OK, I'll relieve you from having to comment on your own post :)

20+ years ago, I lost my job due to some classic manic behavior. But I didn't know it was manic behavior at the time because I hadn't been diagnosed with anything. Of course, losing my job made me a touch depressed -- a normal reaction many people surrouding me at the time said.

The bipolar-supplied cards in my House of Cards started to come flying apart. My mother suggested in her understated way "I think you might want to go see a doctor."

The requruired insurance gauntlet made me pass muster with a PCP. 5 minutes and he was shoving litium in my hand and asking me "So know one has ever mentioned to you before about being bipolar?" (translation: wow, you are fucking nuts. I can't believe you held your shit together as long as you did. Wow, you did WHAT for a living?).

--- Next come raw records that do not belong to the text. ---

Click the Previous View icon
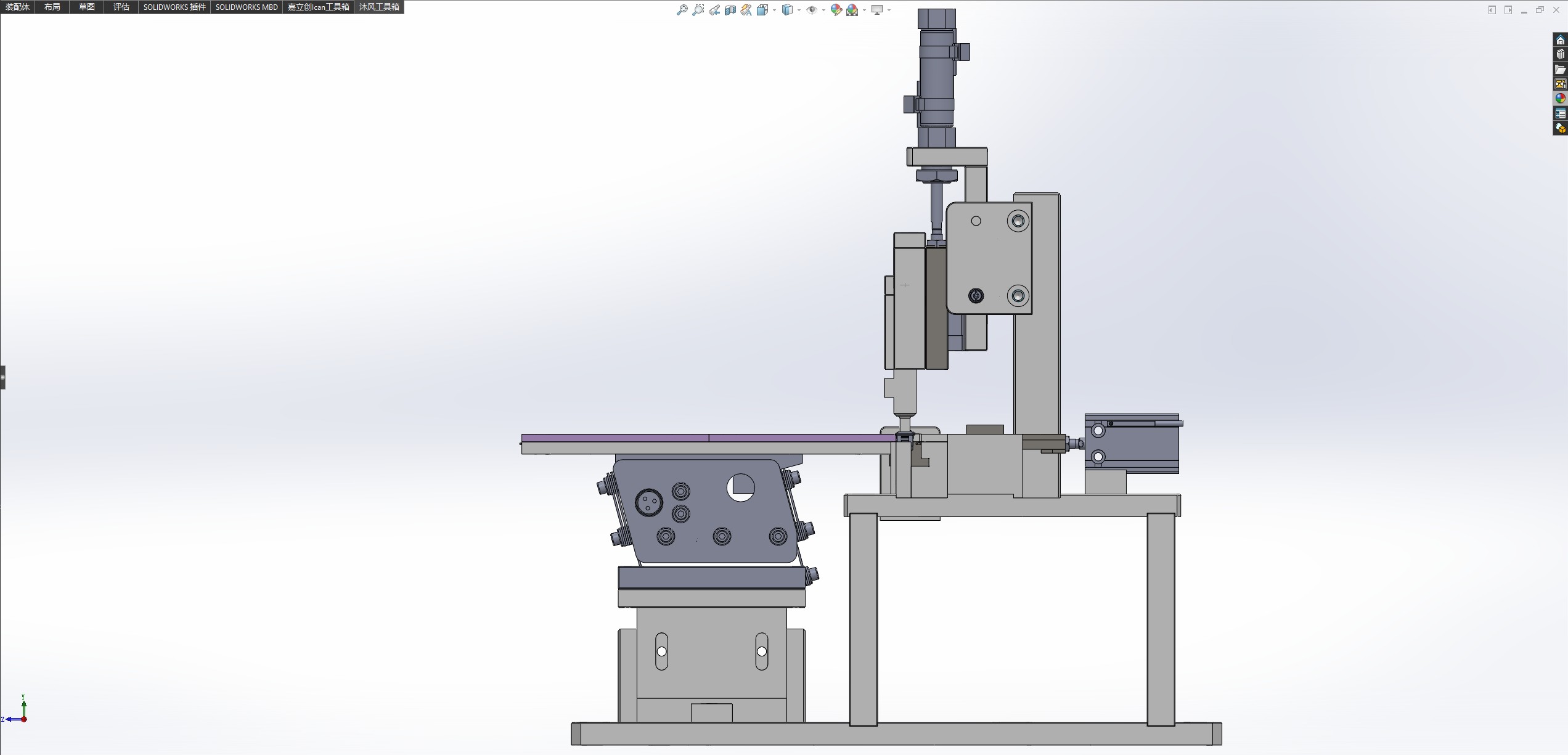 coord(714,10)
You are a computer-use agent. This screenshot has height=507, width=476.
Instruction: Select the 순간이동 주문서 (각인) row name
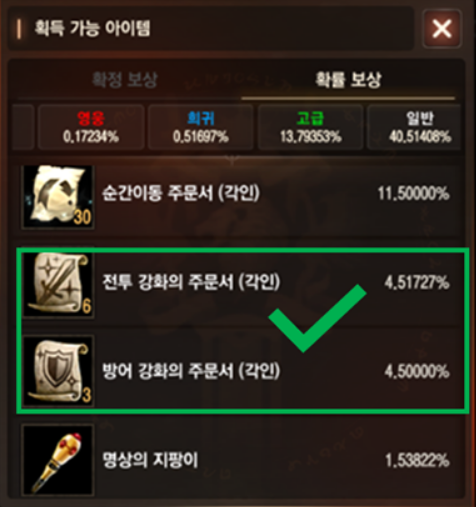(x=181, y=193)
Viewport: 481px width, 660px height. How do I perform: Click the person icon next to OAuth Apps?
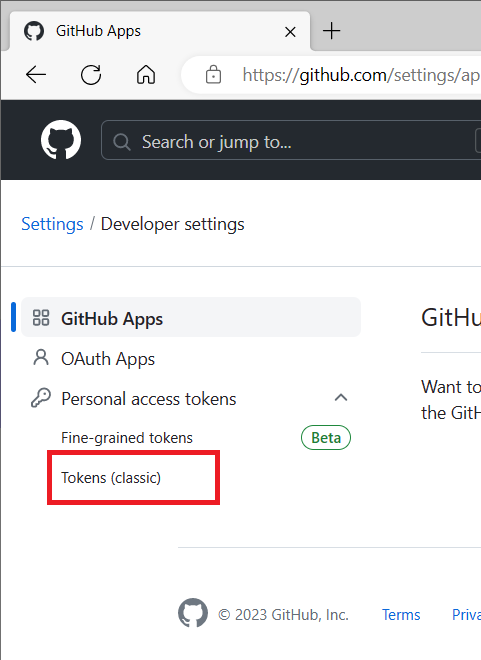click(41, 358)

Nest stop, small town psychiatrust. Dx stood from the PCP. Even thought the only symptom I exhibited was depression. Treat the sadness about losing my job and everything would be OK...yeah right. I'd be tuned up for launch. Commence countdown: M-A-N-I-A. We have lifthoff. Crashlanding will soon follow and some indeterminant time.

ClinkShrink said...

Thanks Tangent your experience said it better than my post.

Anonymous said...

Glad you posted the link to the lecture you mentioned. This professor is from my part of the World. I think it sounds great but I did have a good laugh.

Dr. Bourget specializes in Andean prehistory with a specific focus on the archaeology and visual culture of the Moche society of north coastal Peru (a.d. 100–800). His research at Huaca de la Luna (Pyramid of the Moon), and Huancaco has led to major revisions in our understanding of Moche society. (University of Texas Press, 2006).

I didn't know we even had an "understanding of Moche society" to revise!! LOL.

meg said...

i agree with erring on the side of caution and referring, but important to recognize that with DSM's domination of psychiatry, many clinicians have come to automatically attribute a biological causation to a presentation that meets criteria for major depressive disorder, regardless of the etiology.

ClinkShrink said...

In the case of bereavement I think the opposite tends to be true.